Screenshot grounding data:
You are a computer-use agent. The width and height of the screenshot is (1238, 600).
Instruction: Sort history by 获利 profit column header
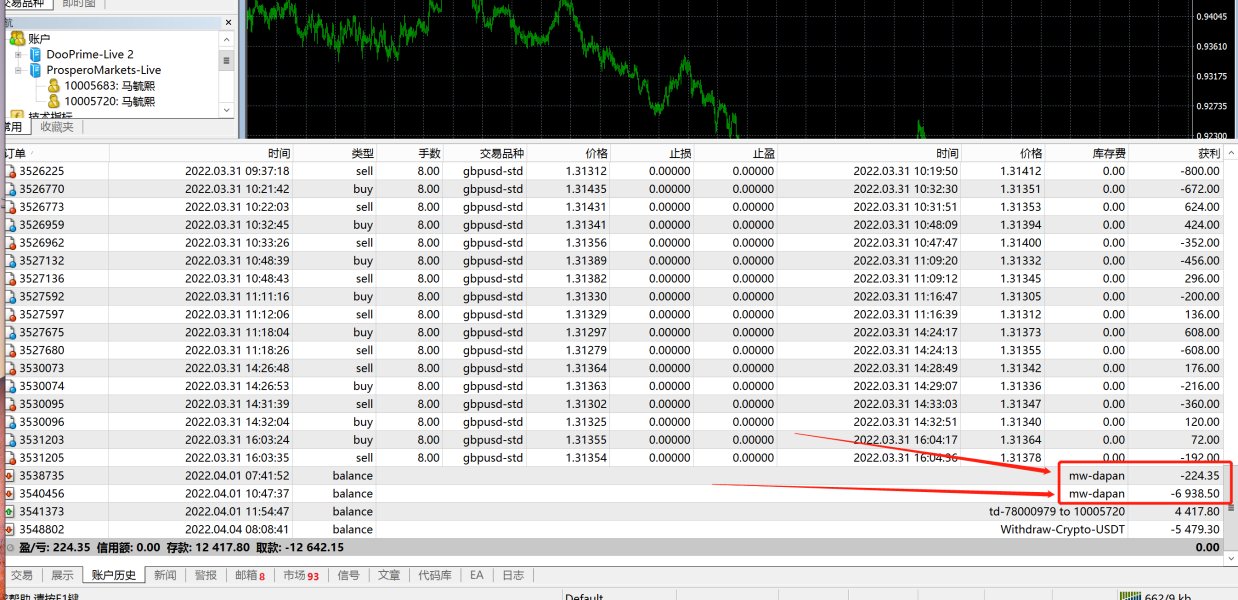coord(1208,153)
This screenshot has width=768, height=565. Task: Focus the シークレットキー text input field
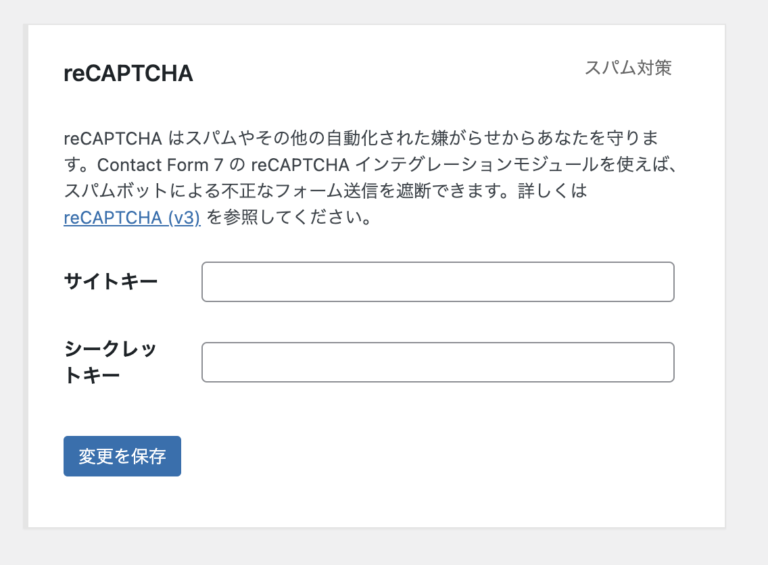438,362
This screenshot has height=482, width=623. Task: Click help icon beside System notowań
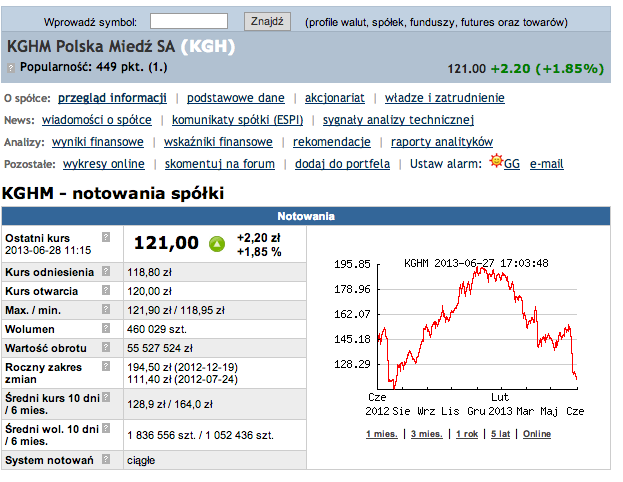click(x=105, y=460)
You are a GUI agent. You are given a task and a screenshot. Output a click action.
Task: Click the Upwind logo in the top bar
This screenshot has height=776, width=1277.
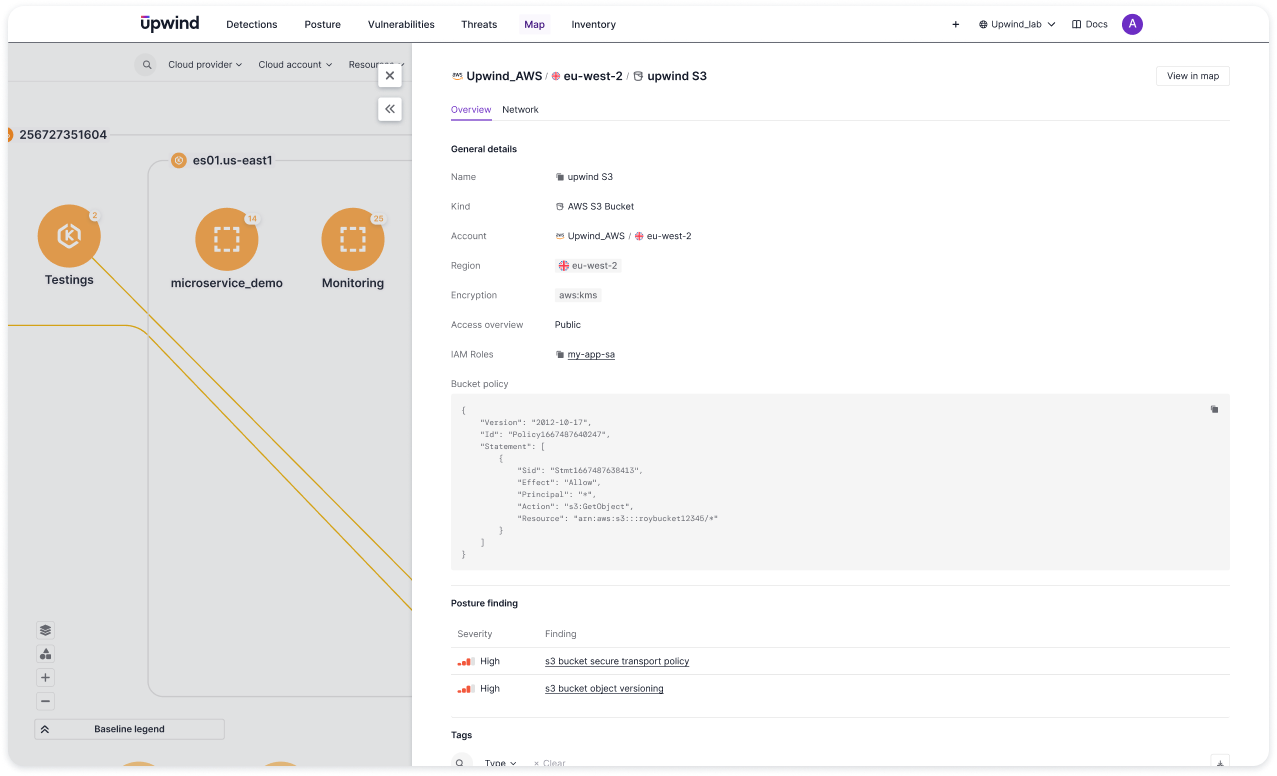coord(169,23)
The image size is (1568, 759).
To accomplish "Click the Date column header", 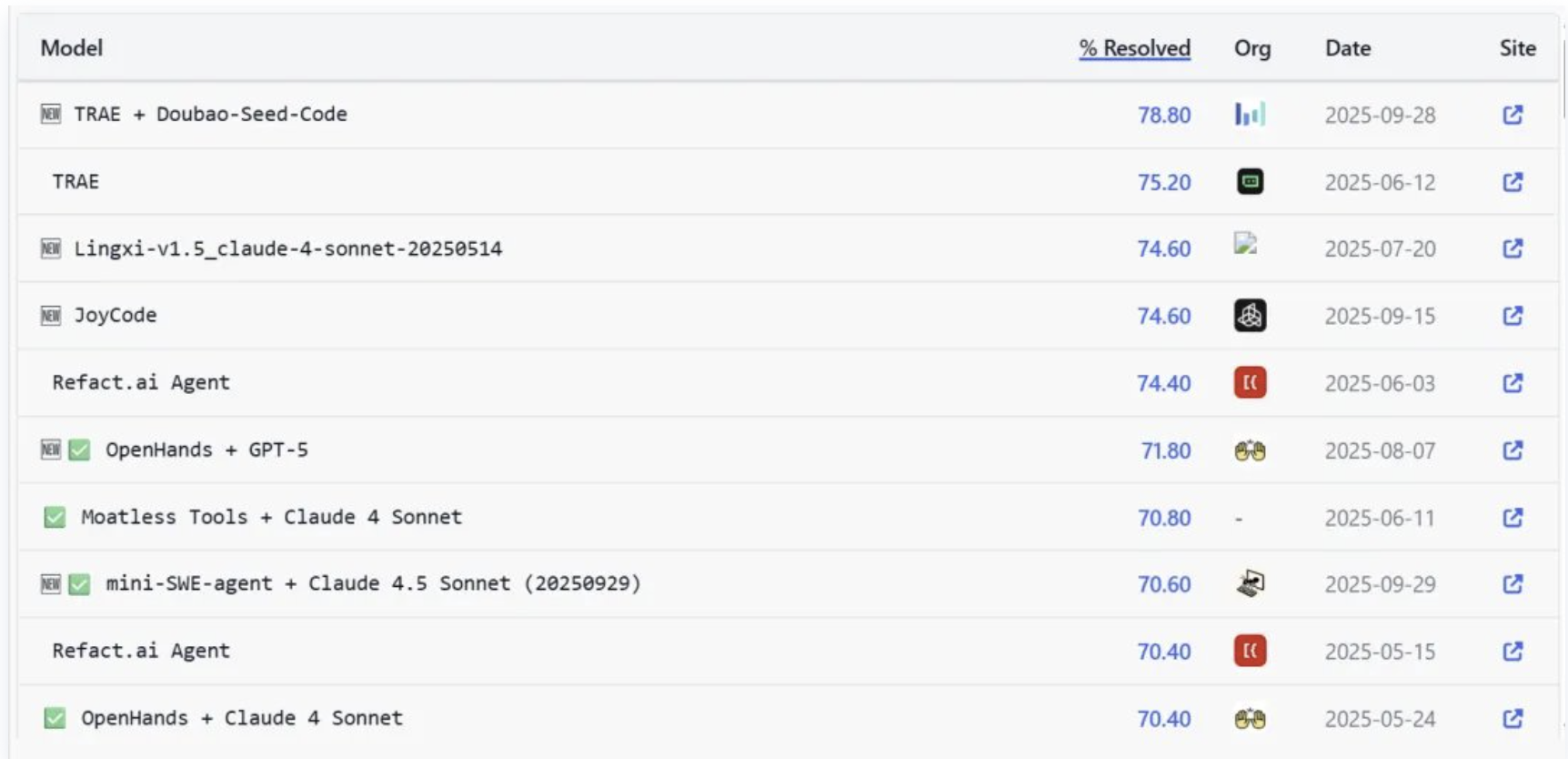I will pyautogui.click(x=1347, y=48).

Work required:
Could you count the lines in the entries that hold the word "agent"? Only the number is wanted.

Answer to the exercise:
2